Articles

Museums Sold More Art During Pandemic. Why Go Back?

Bloomberg Opinion , March 28, 2021

As recovery from the coronavirus pandemic continues, Bloomberg Opinion is running a series of columns looking at crisis-inspired innovations that promise better living over the long run — from more resilient economies, cleaner cities and healthier offices to five-star meal kits and less unnecessary business travel.

The coronavirus has been rough on museums. An October survey for the American Alliance of Museums found that two-thirds had cut back on public programs, more than half had laid off or furloughed staff and nearly a third were still closed to the public.

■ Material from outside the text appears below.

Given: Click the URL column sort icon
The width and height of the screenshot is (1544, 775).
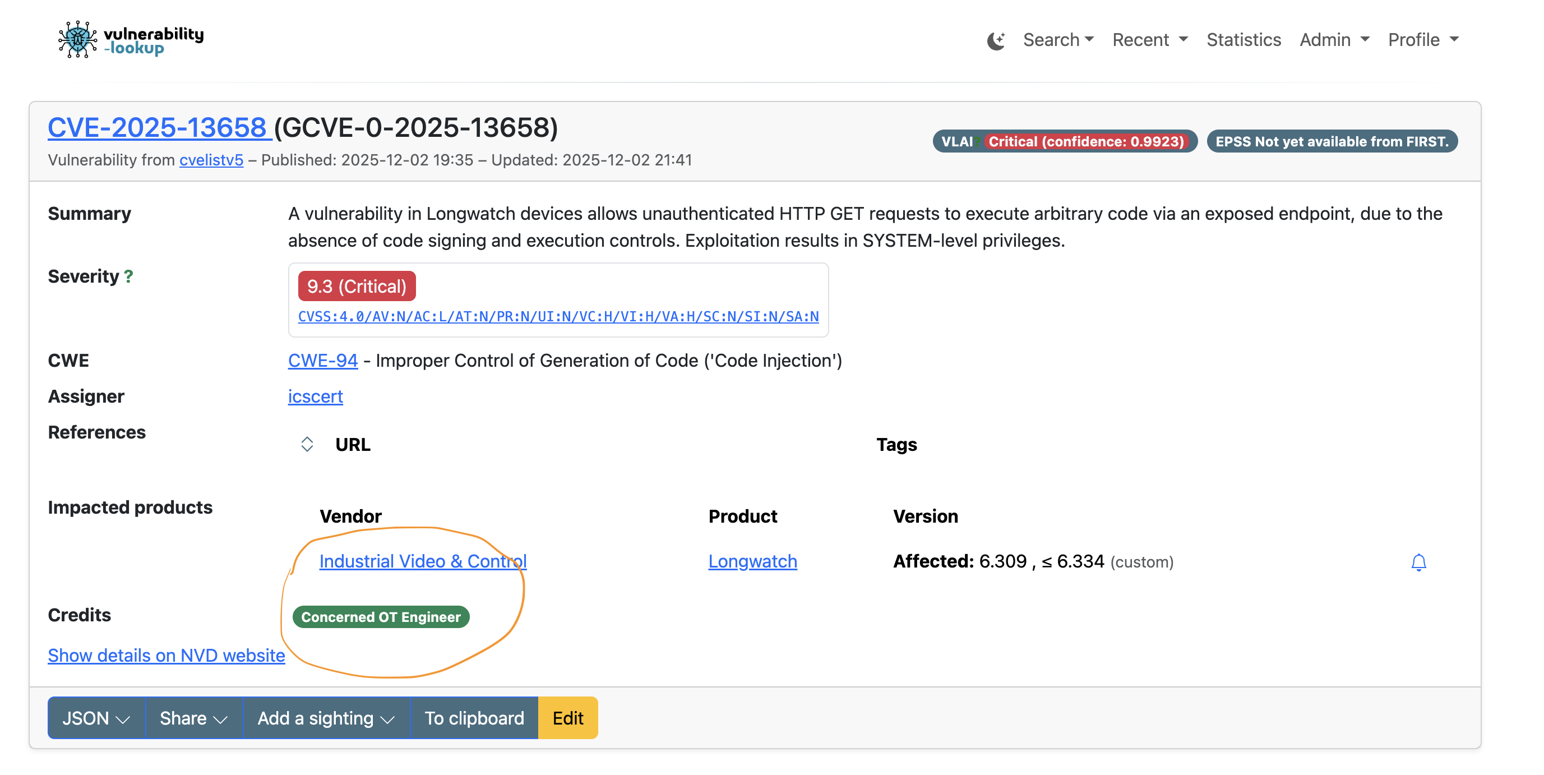Looking at the screenshot, I should tap(307, 444).
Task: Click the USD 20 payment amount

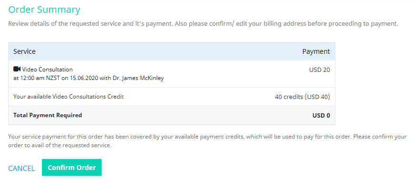Action: point(319,70)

Those that were open had spent an average of $27,000 on virus precautions and had only about 35% their normal attendance. On average, the museums expected to lose 35% of their budgeted income in 2020 and 28% of normal operating income this year. Twelve percent said they had a “significant risk” of closing permanently by this fall.

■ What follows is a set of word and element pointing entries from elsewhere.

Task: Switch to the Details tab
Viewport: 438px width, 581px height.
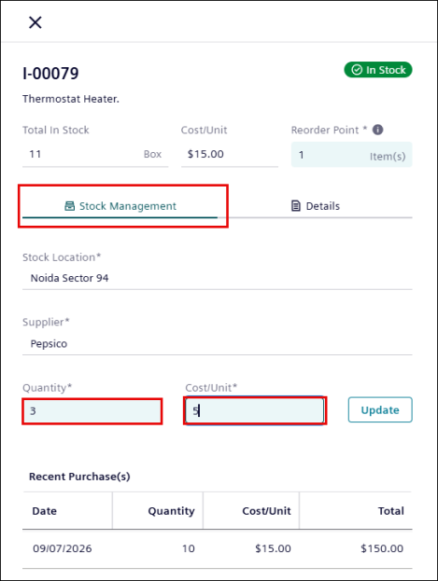Action: (x=315, y=206)
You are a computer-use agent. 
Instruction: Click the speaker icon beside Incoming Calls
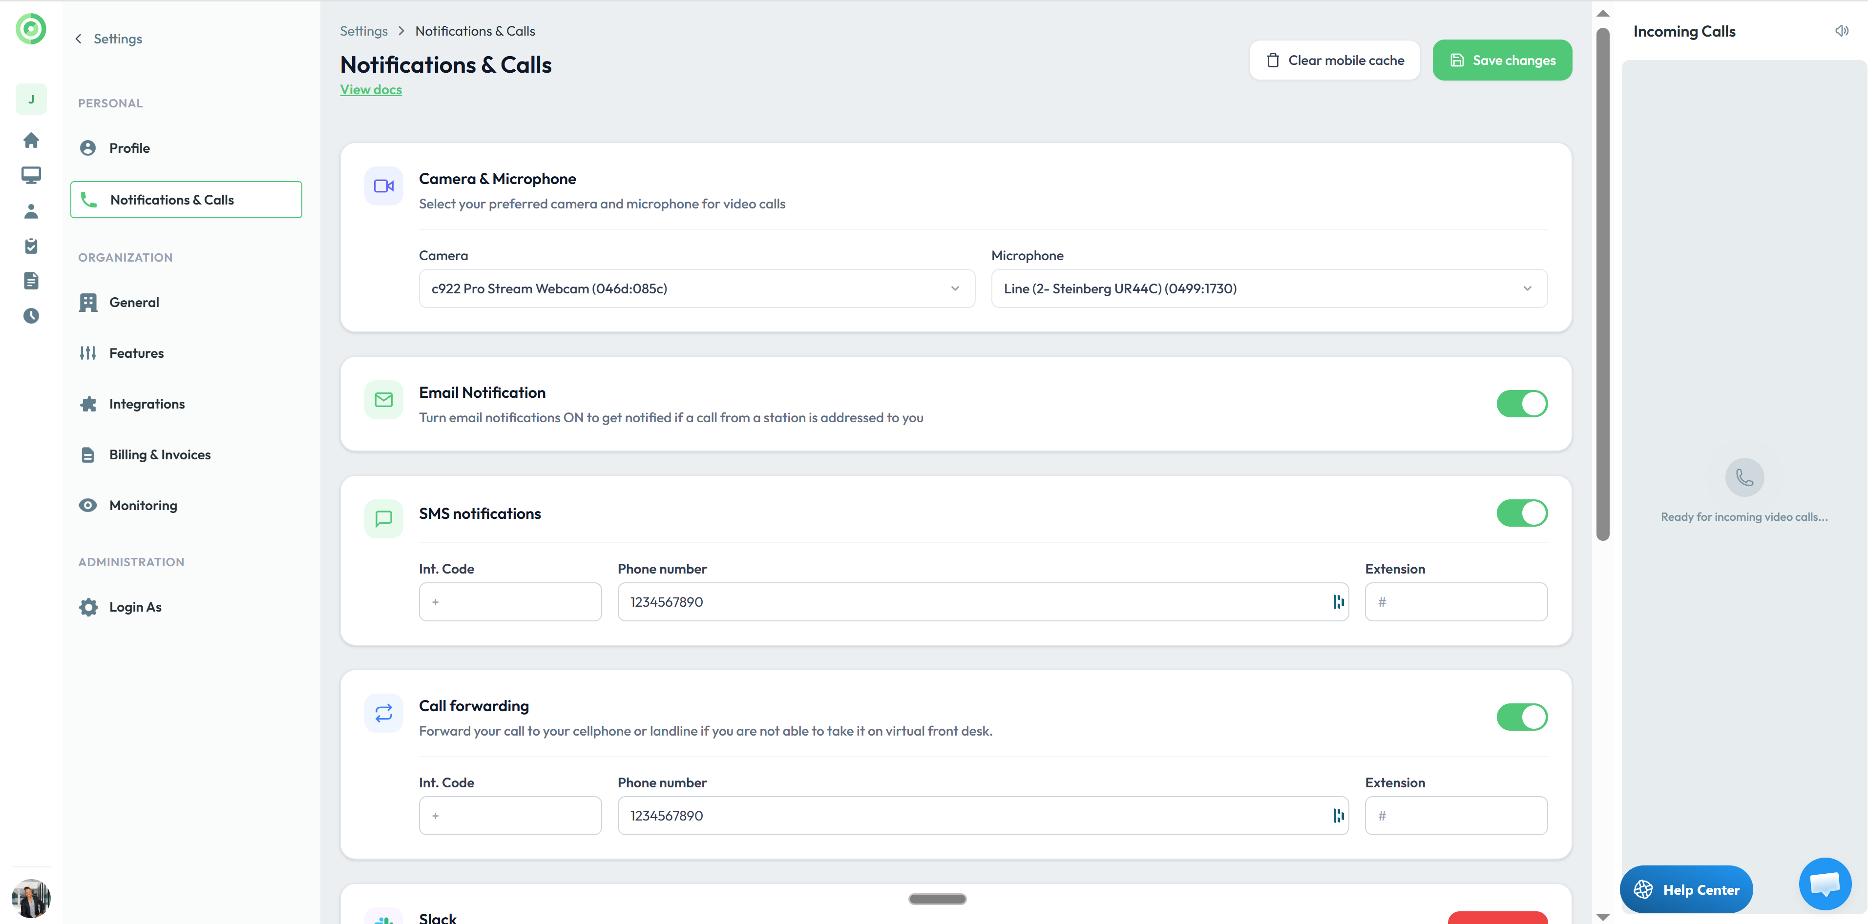pyautogui.click(x=1841, y=30)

That’s made art museums reconsider the ethics of selling parts of their collections. Controversially, the Association of Art Museum Directors has established a temporary safe harbor from censure or sanction for member museums that “deaccession” artworks “to support the direct care of the museum’s collection.”

In October, the Brooklyn Museum of Art sold 10 pieces, including a painting by Lucas Cranach the Elder, for $6.6 million at Christie’s and a larger group of works at Sotheby’s for $19.9 million. The money, along with that from future sales, will go to build a $40 million endowment supporting care of the collection. In the same Sotheby’s sale, the Palm Springs Art Museum, which has been closed for a year, sold a Helen Frankenthaler painting for $4.7 million.

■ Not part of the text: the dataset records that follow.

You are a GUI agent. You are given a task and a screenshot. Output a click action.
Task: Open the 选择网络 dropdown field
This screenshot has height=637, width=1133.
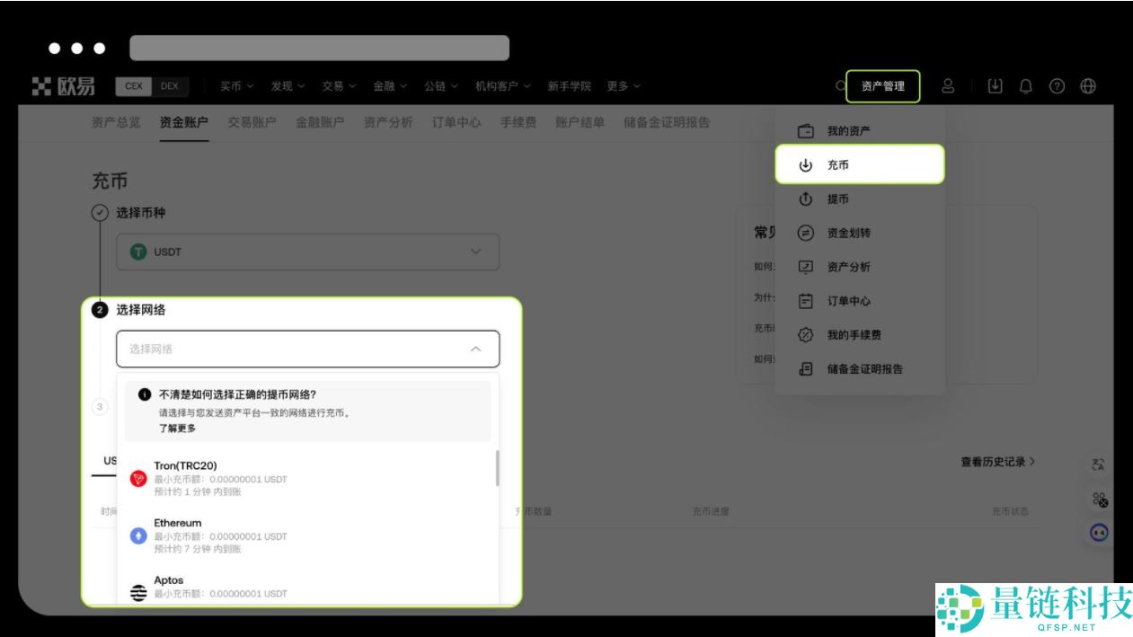tap(307, 348)
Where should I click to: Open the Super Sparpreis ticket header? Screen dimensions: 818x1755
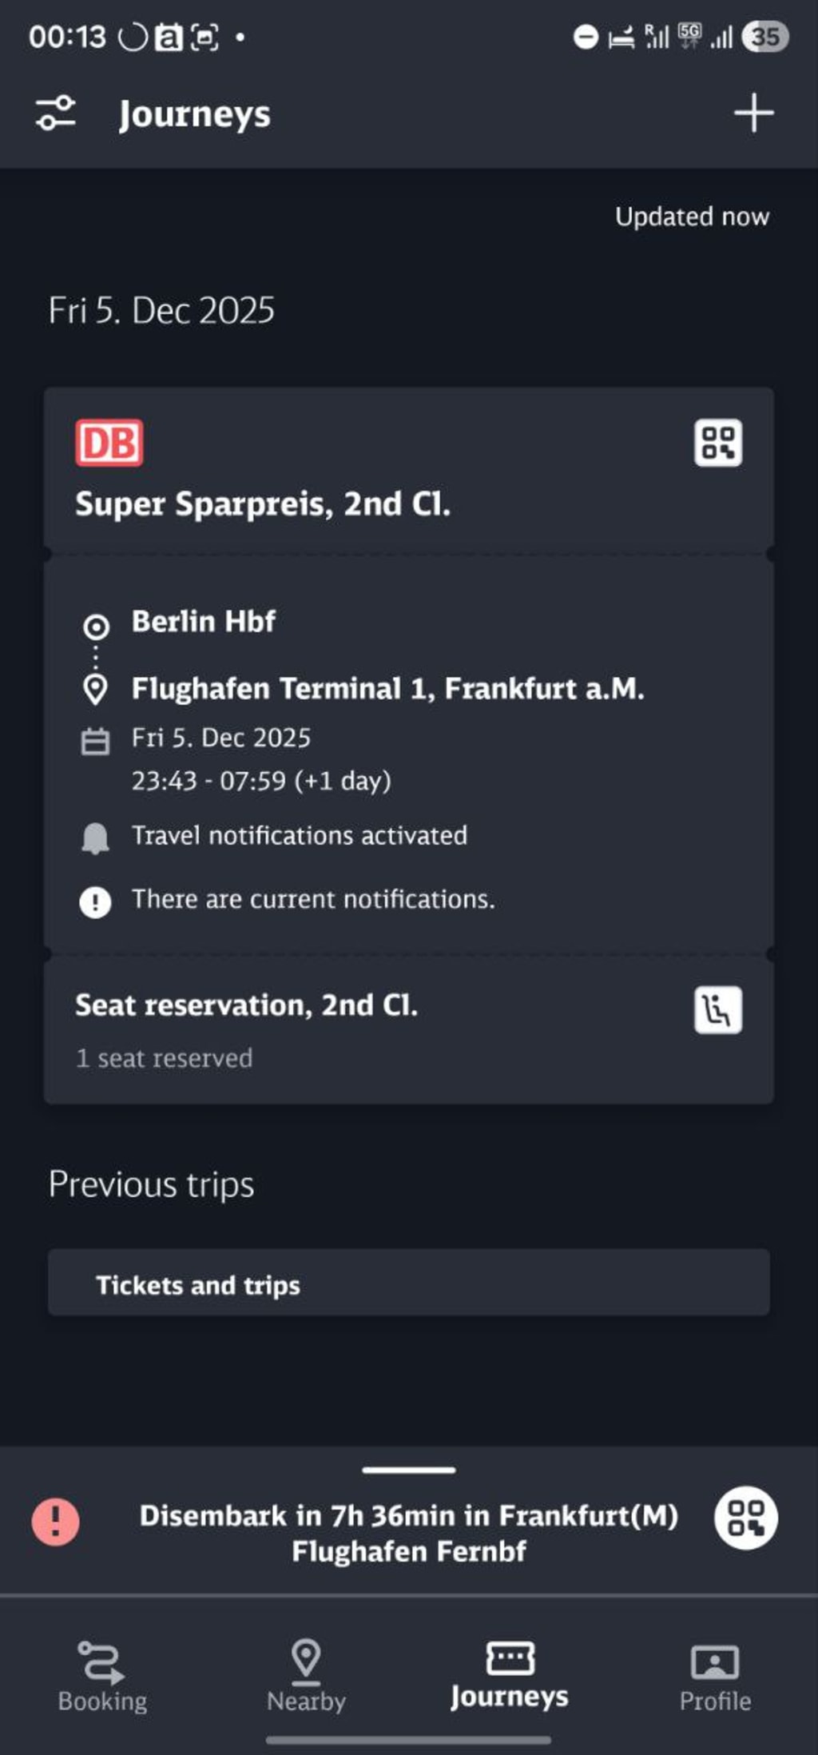coord(264,504)
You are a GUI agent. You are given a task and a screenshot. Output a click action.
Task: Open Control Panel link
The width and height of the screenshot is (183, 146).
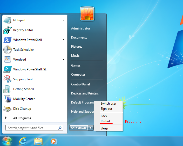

Under normal circumstances, the association prohibits museums that sell art from using the revenue for operations or capital improvements. Proceeds can only go for buying more art. Museums that break the rule can be barred from borrowing art from other museums for exhibits, among other punishments. The moratorium on sanctions lasts through April 10, 2022.

But why not make the emergency measure permanent? Why not expand it to permit other uses of sales proceeds? The moratorium opens a small crack in a cartel that keeps large numbers of artworks out of sight, hampers the flexibility of long-standing institutions to develop new strategies, and limits the availability of art to upstarts.

Most large museums display only 5% of their collections at a time. “As a rule of thumb, consider the least distinguished object in a gallery, and you can be sure that there are one or two just a teeny bit inferior, and a dozen nearly as good, in a warehouse or the basement,” wrote Michael O’Hare, a public policy professor at University of California at Berkeley, in a 2015 article calling for art museums to do more to foster public engagement with art.

There is, of course, the danger that museums will sell timeless treasures to chase passing fads or overpay their executives. But as the successful backlash against the Baltimore Art Museum’s plans to sell some modernist masterworks demonstrates, people who care about a museum’s collection have ways of exercising their influence. Museum boards and professional staff deserve the flexibility to make the trade-offs appropriate to their institution’s circumstances, with or without a pandemic.